Let me ask you this. What did you do when white Virginia teenager Zachary Hammond was shot by police? I can tell you what some people involved in Black Lives Matter did. They organized a march/rally. They tweeted about it far more than the #alllivesmattercrowd.
Do those actions not count as much as the admittedly wrong tactics, by the two protesters in Seattle? If not, why not? Why are you holding onto your outrage over what two women did rather than joining in with those BLM protesters who are on the frontlines in protesting all police violence?
It’s really simple to understand this:
One-step:
1. Blacks lives matter means white lives don’t.
Two-steps:
If you can’t past one step, then you come off looking like an intolerant bigot, or at least an oversensitive jackass.
Can you see my middle finger sticking up? Try to visualize it.
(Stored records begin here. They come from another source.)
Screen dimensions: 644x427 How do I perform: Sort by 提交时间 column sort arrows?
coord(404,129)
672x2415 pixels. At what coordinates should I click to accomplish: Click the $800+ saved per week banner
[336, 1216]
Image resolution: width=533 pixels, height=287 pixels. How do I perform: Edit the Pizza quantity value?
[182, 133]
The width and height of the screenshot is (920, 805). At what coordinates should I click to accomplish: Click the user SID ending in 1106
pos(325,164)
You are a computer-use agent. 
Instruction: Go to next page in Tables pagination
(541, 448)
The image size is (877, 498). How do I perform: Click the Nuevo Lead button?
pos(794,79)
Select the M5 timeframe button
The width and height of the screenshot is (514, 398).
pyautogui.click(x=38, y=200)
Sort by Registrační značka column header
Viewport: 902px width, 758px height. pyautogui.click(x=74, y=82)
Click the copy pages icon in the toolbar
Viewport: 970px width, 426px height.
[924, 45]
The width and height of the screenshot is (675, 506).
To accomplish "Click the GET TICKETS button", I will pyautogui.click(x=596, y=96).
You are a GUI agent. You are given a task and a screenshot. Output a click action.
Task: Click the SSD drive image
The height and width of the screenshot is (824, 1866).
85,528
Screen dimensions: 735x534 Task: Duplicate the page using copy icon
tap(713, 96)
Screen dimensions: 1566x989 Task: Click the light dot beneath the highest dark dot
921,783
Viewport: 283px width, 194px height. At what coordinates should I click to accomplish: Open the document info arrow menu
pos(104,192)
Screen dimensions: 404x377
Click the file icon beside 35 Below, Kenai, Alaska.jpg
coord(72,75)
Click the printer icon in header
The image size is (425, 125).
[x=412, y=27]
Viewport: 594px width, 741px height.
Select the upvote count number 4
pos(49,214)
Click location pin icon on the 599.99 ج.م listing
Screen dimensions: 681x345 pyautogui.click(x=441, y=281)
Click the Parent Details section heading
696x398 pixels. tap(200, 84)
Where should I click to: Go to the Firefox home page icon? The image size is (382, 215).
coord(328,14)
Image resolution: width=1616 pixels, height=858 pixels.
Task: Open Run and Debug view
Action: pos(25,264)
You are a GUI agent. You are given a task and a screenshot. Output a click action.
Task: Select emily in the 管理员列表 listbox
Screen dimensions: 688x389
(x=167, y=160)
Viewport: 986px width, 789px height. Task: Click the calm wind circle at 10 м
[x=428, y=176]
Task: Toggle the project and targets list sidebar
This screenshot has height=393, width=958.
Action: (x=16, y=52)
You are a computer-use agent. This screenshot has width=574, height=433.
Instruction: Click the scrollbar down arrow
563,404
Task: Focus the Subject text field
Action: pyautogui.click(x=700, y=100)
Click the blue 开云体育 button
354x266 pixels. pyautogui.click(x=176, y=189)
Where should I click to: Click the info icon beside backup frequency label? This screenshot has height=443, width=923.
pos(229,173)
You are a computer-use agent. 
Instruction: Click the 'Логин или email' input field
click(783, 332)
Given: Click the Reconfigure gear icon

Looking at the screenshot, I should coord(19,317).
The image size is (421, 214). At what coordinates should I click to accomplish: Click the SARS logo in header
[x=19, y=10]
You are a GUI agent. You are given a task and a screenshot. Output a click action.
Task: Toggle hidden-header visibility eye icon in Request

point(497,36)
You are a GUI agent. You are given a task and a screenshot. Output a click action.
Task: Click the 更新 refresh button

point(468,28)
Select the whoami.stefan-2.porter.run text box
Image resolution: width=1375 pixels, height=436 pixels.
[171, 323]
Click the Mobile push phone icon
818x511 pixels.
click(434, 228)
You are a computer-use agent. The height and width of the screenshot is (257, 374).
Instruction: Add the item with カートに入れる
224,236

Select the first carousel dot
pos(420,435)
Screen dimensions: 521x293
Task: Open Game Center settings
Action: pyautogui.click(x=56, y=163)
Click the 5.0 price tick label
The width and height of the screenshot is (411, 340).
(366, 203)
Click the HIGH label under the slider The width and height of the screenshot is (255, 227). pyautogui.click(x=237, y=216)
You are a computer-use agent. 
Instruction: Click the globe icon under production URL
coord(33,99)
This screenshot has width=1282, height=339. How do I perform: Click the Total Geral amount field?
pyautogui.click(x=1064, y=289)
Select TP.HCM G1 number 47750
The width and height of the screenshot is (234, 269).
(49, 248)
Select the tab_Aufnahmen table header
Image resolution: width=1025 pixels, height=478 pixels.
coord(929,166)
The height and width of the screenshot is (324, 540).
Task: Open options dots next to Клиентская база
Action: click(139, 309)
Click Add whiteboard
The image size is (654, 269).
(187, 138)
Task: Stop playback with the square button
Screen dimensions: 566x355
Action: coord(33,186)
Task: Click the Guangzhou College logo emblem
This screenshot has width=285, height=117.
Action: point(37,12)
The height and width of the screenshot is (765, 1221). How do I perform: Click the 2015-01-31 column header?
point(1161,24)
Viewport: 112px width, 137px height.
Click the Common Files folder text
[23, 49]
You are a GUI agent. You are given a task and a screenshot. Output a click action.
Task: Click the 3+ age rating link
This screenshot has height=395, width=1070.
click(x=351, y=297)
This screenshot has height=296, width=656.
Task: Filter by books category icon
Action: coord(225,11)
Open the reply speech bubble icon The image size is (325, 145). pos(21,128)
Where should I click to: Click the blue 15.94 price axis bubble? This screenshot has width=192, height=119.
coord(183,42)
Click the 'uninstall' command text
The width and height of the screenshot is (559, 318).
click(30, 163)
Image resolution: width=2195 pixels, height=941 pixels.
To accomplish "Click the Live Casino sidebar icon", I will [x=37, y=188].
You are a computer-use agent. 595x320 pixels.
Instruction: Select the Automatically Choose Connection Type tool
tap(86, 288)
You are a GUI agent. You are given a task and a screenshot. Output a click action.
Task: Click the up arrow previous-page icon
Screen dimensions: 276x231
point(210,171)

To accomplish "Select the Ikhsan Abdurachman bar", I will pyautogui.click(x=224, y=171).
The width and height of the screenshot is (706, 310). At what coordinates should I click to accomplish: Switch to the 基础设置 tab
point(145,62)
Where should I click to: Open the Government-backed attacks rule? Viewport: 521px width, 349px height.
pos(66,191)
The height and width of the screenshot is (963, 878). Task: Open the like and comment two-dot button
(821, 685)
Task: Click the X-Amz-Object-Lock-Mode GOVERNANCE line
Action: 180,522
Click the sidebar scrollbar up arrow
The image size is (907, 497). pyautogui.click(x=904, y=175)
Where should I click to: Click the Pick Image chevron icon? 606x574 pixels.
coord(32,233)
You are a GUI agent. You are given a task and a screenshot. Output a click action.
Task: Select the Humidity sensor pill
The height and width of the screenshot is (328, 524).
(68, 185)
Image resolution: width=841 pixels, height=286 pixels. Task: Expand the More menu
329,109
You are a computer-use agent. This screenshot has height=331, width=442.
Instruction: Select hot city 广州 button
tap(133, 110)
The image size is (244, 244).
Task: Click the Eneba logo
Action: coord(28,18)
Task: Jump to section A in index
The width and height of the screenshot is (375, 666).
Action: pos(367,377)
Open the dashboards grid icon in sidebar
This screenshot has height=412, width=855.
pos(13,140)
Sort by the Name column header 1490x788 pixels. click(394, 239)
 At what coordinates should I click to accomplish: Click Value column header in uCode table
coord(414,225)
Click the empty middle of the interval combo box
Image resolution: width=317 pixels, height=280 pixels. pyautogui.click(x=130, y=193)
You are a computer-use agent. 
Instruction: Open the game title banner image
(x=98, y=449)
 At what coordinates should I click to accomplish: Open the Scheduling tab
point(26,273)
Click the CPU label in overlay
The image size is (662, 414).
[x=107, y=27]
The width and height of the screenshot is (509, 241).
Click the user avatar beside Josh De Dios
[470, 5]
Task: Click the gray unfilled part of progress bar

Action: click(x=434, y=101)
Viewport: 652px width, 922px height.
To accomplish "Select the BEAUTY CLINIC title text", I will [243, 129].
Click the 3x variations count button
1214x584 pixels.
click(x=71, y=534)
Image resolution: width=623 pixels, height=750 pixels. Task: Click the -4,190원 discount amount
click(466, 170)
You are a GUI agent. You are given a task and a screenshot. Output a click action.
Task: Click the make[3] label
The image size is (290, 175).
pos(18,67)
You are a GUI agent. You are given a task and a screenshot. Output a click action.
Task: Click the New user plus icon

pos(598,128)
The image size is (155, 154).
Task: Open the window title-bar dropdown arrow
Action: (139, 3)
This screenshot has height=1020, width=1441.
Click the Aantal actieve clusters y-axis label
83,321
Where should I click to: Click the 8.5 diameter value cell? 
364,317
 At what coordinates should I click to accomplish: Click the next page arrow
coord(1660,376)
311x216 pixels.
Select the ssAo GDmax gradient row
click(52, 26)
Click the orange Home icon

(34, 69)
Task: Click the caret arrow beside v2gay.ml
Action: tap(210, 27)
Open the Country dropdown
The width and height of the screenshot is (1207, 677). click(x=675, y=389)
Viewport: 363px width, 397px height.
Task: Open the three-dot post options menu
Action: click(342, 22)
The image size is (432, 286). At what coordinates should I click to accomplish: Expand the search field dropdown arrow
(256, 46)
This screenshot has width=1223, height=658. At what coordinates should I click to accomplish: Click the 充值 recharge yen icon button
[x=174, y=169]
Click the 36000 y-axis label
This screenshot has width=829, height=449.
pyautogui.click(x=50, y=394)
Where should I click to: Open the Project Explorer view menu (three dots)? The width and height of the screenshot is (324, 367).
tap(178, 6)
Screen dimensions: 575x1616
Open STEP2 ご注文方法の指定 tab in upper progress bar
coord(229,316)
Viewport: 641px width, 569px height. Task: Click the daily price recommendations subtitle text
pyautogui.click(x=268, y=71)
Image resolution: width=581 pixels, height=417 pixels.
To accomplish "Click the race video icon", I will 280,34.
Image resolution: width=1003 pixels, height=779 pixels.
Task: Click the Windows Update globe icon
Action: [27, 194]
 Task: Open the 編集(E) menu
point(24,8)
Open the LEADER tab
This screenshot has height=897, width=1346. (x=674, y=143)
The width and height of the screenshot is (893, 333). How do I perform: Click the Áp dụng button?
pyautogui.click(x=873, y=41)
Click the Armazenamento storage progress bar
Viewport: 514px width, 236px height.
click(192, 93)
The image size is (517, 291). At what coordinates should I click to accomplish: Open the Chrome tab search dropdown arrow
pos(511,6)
Spoken like a natural member of the Trump coalition, no facts and all hurt fee fees.
Then you really weren’t with us to begin with, were you? Go read the letters MLK got from would be “white allies”. They sound exactly like you.
Your hashtag isn’t exactly useful for coalition building, either.
#justsayin
It’s actually a little disturbing — how would Trump fare in a general election?
I don’t doubt that the Democratic base would rally to oppose him, but that’ll get 45% of the national vote — how many in the squishy, uninformed independents will show up to vote for the first time for him? And how would someone attack him if nothing seems to stick (for those who aren’t already predisposed to disliking him)?
I’m not much of a Sanders fan, because I’m not sure he has what it takes to go all the way, but he seems to at least have a chance at taking on Trump.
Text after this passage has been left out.